E nel piccolo angolo di cielo che scrutato da Terra mostrava il vuoto Hubble ha ripreso diecimila galassie, una specie di zoo cosmico popolato da forme e colori diversi.

«Mai ci siamo spinti tanto distante - spiega Stiavelli - e ciò che vediamo sono le prime galassie appena formate o che ancora si stanno coagulando in isole stellari. E’ un momento eccezionale per la storia dell’universo. Si è appena usciti dall’epoca buia dove lo spazio era riempito dal gas sprigionato dal big bang ormai raffreddato. Pian piano, grazie alla forza gravitazionale, gli astri si formano e l’universo torna a riscaldarsi. Ora abbiamo colto le prime fasi del riscaldamento. E se guardassimo ancora più lontano nel tempo non vedremmo quasi nulla perché ancora niente esisteva, se non appunto le particelle gassose e i primi astri isolati. Perciò l’abbiamo definita la fotografia dell’ultimo muro osservabile che mostra un universo caotico dal quale emergono le prime grandi strutture e i primi tentativi di ordine».

Oltre tale limite c’è ancora il mistero e solo strumenti più potenti potrebbero svelarlo. «Non sappiamo, ad esempio - dice Stiavelli - come la gravità abbia agito innescando la nascita della materia stellare. E questo ce lo potrà dire il futuro telescopio spaziale Webb all’infrarosso che la Nasa sta costruendo e che sarà lanciato entro il decennio». Ma per Hubble, Stiavelli stava lavorando da sette anni su un nuovo strumento che lo avrebbe reso ancora più potente consentendo un altro passo avanti. Doveva essere installato con una missione dello shuttle ora cancellata per ragioni di sicurezza dopo il disastro del Columbia nel febbraio dell’anno scorso. L’astronomo italiano racconta quindi la sua storia con un filo di amarezza pensando anche alle perdute opportunità. Stiavelli, 43 anni, è un veterano dell’Istituto di Baltimora. C’è arrivato ancora nel 1995 dopo una lunga esperienza prima di teorico («Ho studiato alla Normale di Pisa», ricorda) e in seguito con i telescopi europei dell’Eso ( European southern observatory ) in Cile.
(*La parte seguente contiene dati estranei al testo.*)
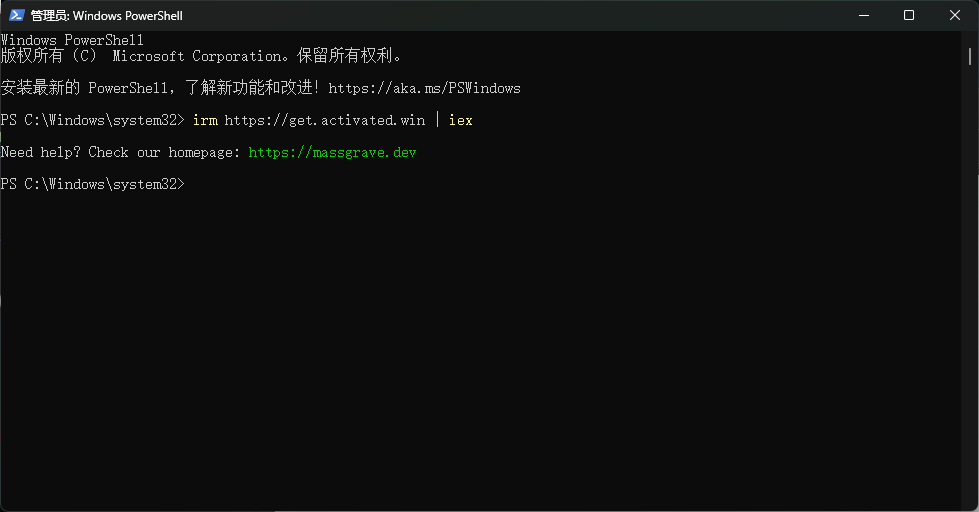Click the pipe symbol before iex
Image resolution: width=979 pixels, height=512 pixels.
(x=437, y=120)
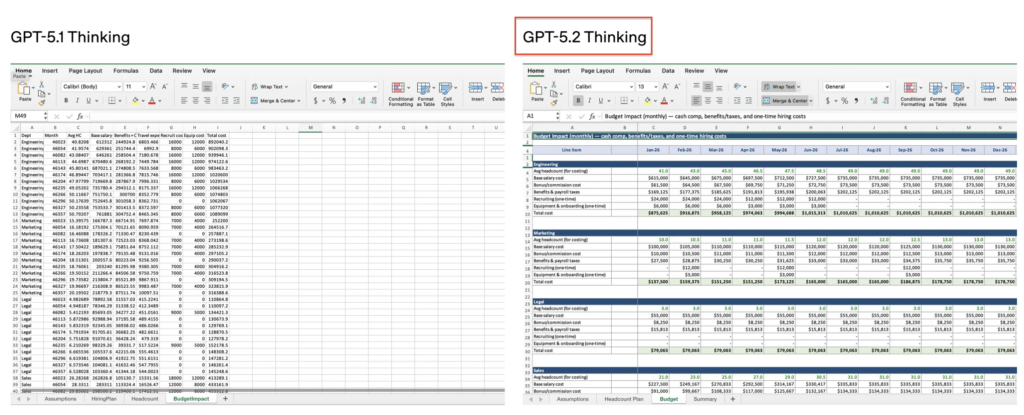The image size is (1024, 415).
Task: Add new sheet with plus button after BudgetImpact
Action: click(225, 398)
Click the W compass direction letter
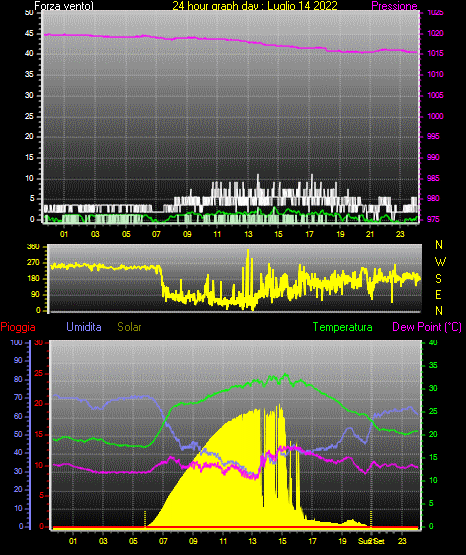This screenshot has height=555, width=466. (x=440, y=262)
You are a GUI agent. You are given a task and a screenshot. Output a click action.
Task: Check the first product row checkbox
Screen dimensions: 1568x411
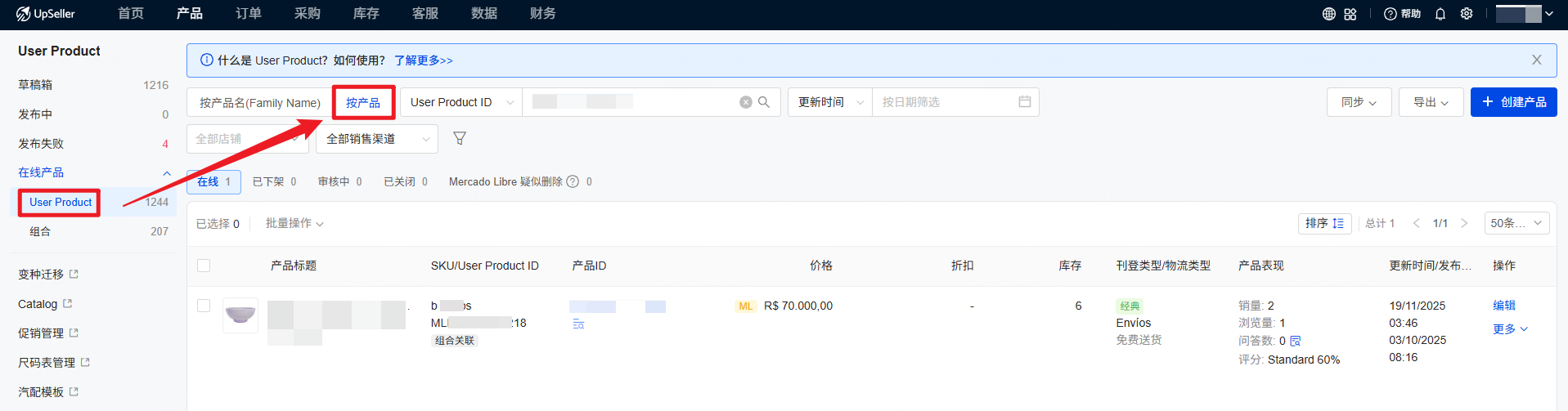[204, 306]
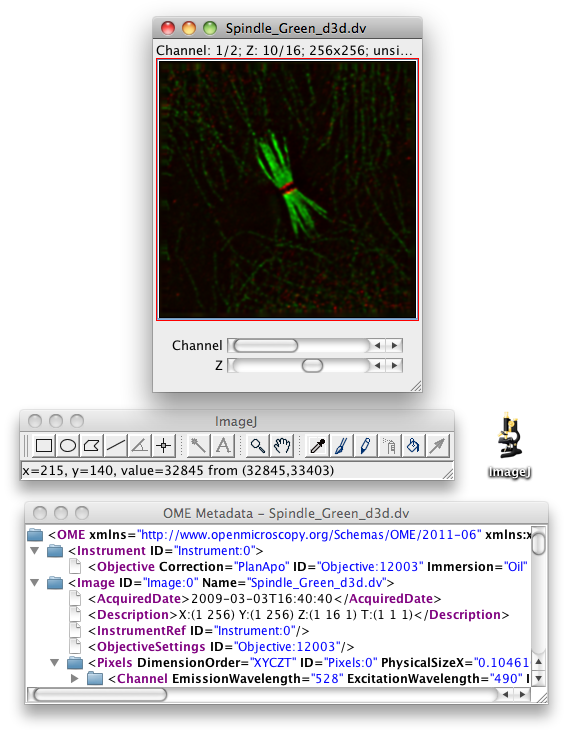The height and width of the screenshot is (737, 572).
Task: Collapse the Image ID node
Action: click(x=35, y=582)
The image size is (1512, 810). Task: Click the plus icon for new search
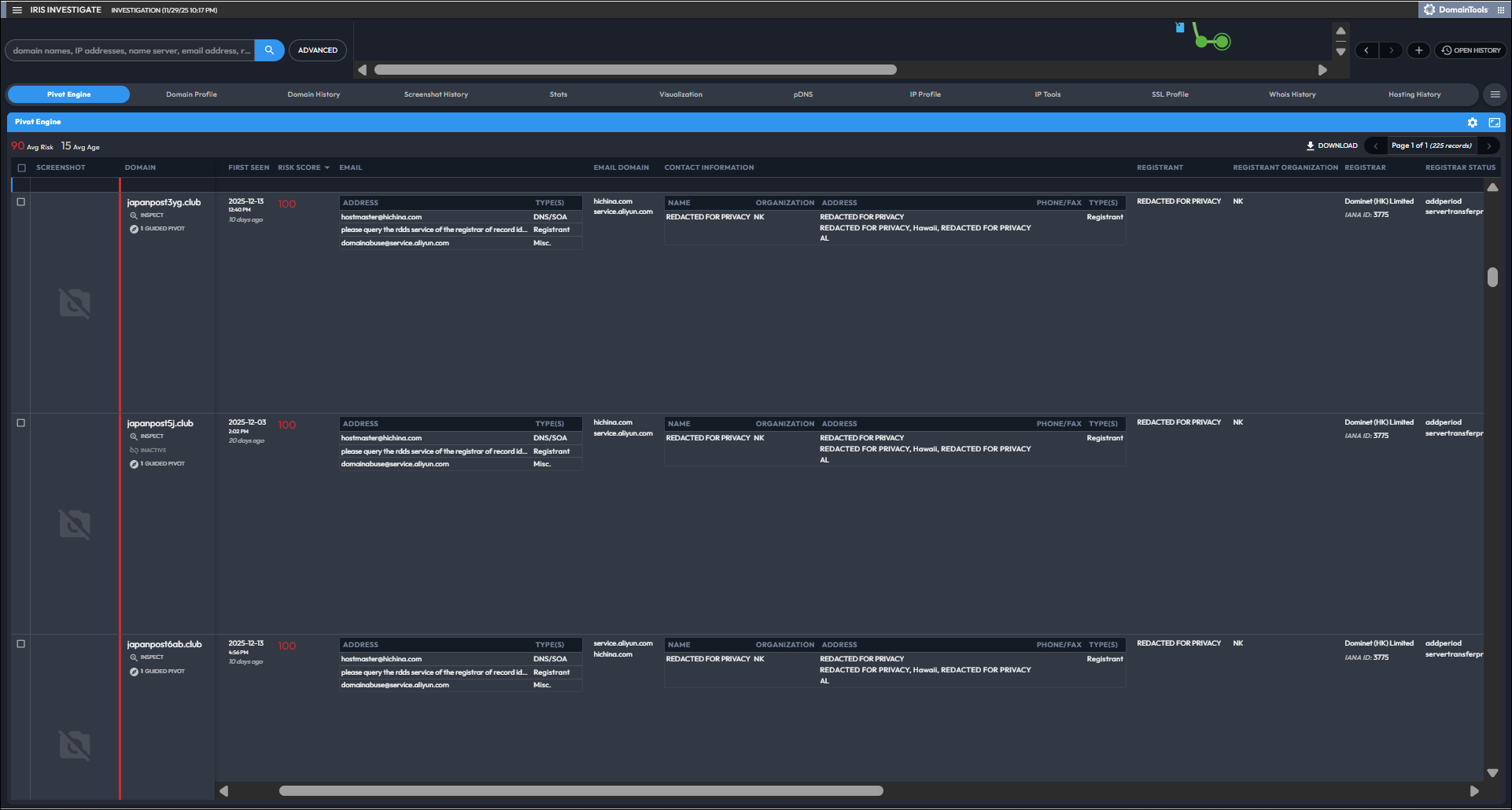(x=1418, y=50)
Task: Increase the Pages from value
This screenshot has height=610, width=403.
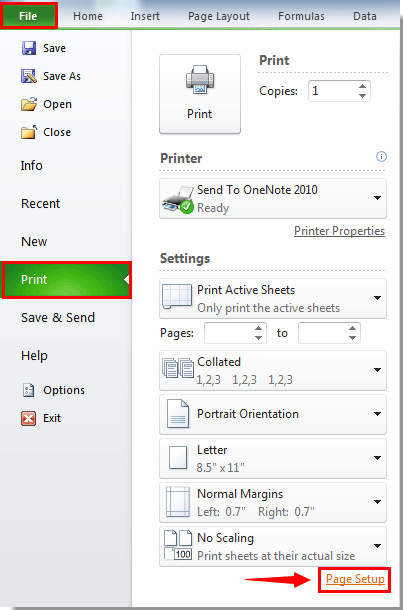Action: 258,329
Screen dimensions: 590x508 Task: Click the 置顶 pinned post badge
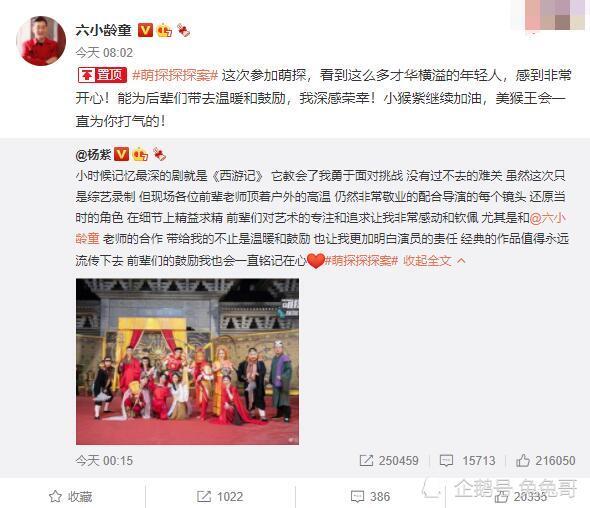click(x=102, y=75)
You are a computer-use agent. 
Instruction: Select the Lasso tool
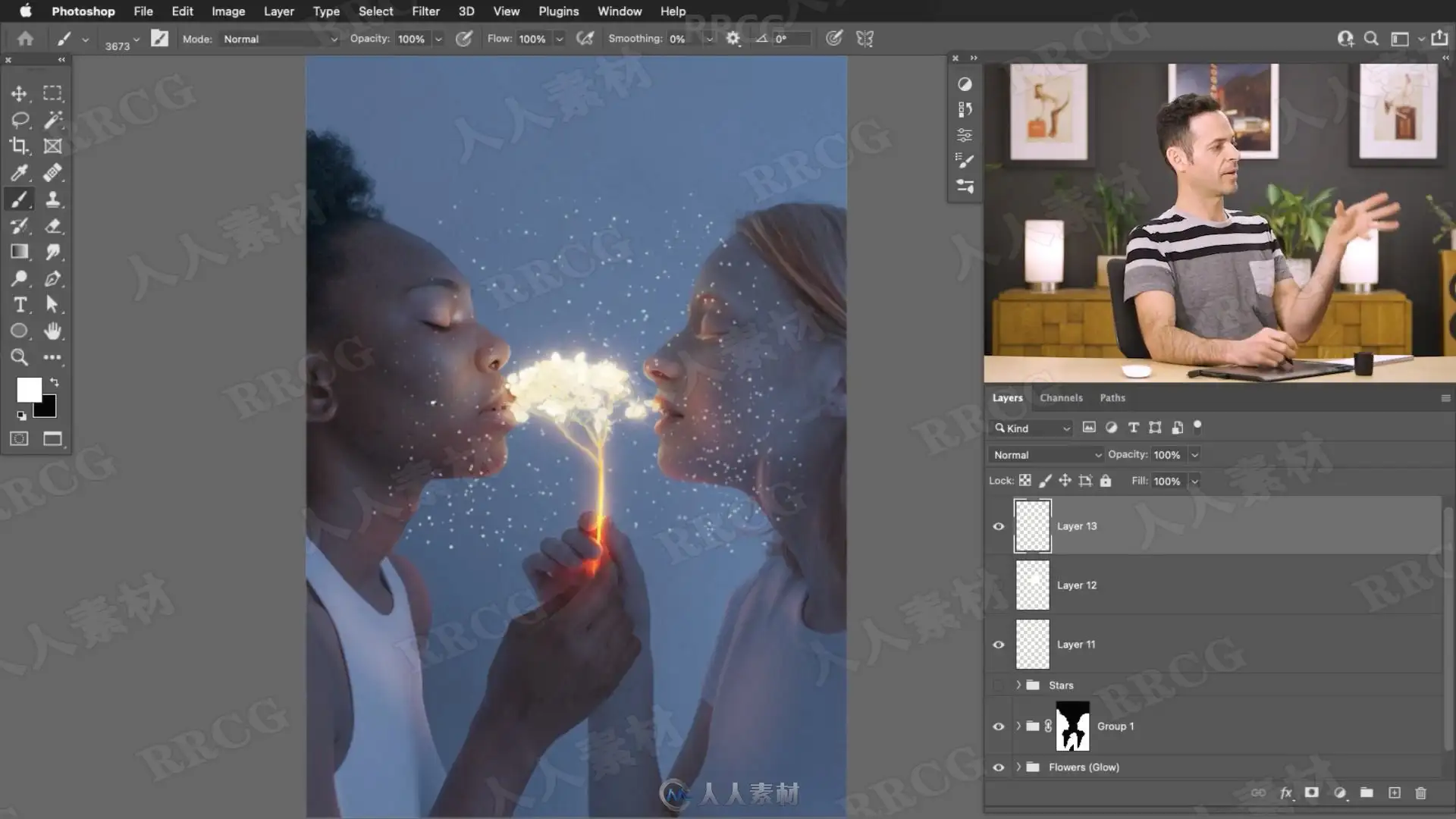[19, 120]
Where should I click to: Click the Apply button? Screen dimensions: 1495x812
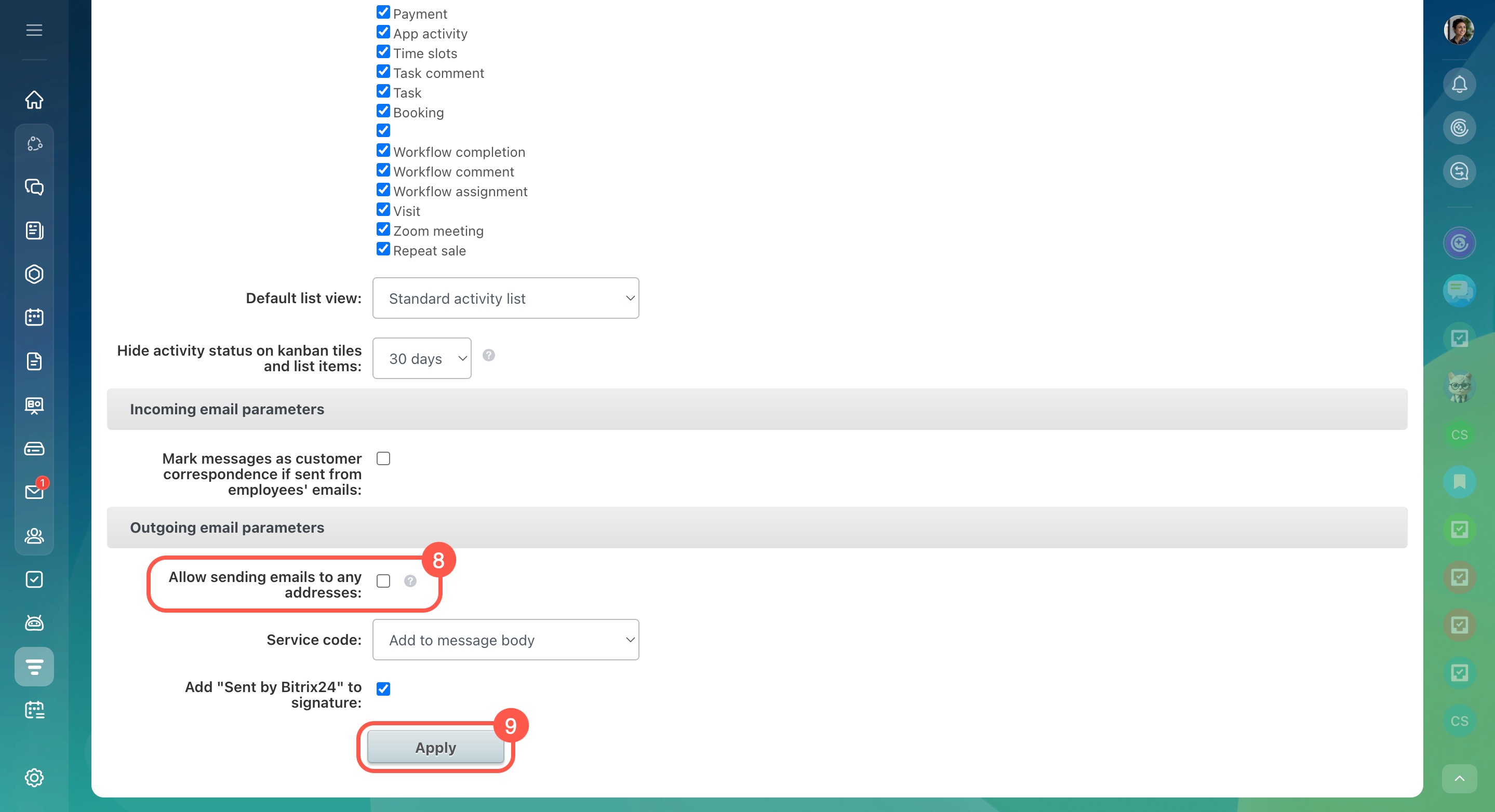(435, 748)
«E’ una scoperta importante che darà lavoro per molti anni a tutti gli osservatori a terra, nello spazio e a tutte le lunghezza d’onda osservabili - nota Duccio Macchetto, un altro scienziato italiano, direttore scientifico dell’istituto di Baltimora -. Una nuova finestra si è aperta, nella quale possiamo raccogliere tasselli fondamentali dell’evoluzione cosmica. E Hubble dimostra che sbagliano coloro che alla Nasa lo ritengono ormai finito. Nessun altro strumento può ancora competere con la potenza del suo occhio e dei suoi sensori».